> [EXERCISE OBJECTIVE]: Where in the records does the word "Given" occur? Copy each line in which it does.

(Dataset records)
::::

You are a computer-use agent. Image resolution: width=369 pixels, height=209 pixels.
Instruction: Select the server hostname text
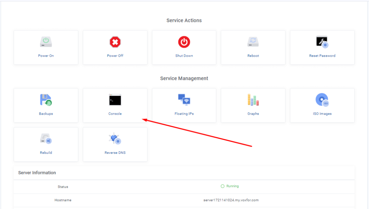tap(231, 200)
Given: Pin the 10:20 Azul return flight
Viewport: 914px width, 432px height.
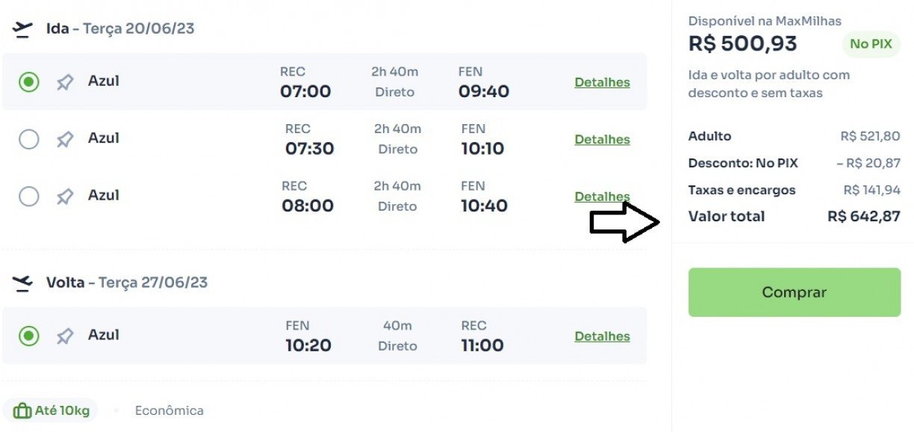Looking at the screenshot, I should coord(65,336).

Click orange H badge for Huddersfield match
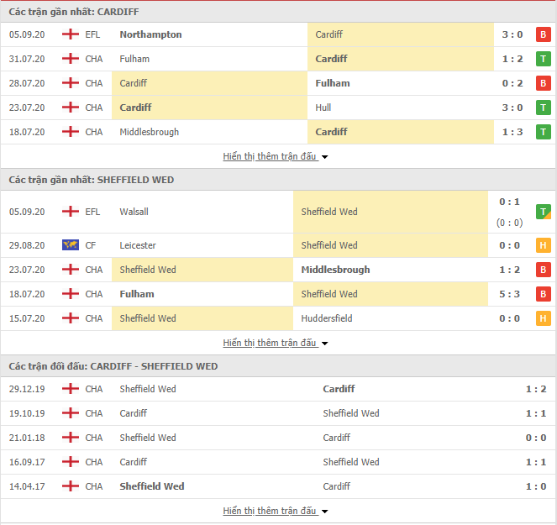[x=544, y=318]
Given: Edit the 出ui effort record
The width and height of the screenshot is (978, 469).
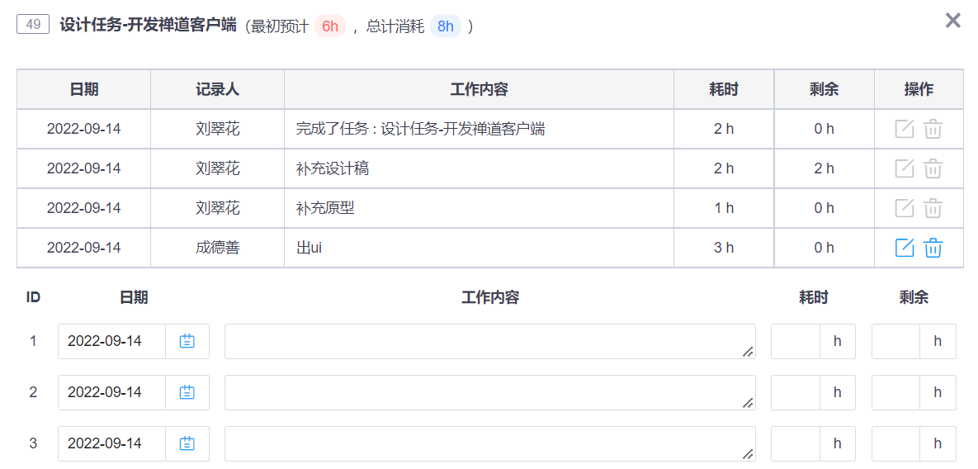Looking at the screenshot, I should tap(905, 248).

::::

> [RESPONSE TO THE TASK]:
Given: Pin the 10:20 Azul return flight
Given: Edit the 出ui effort record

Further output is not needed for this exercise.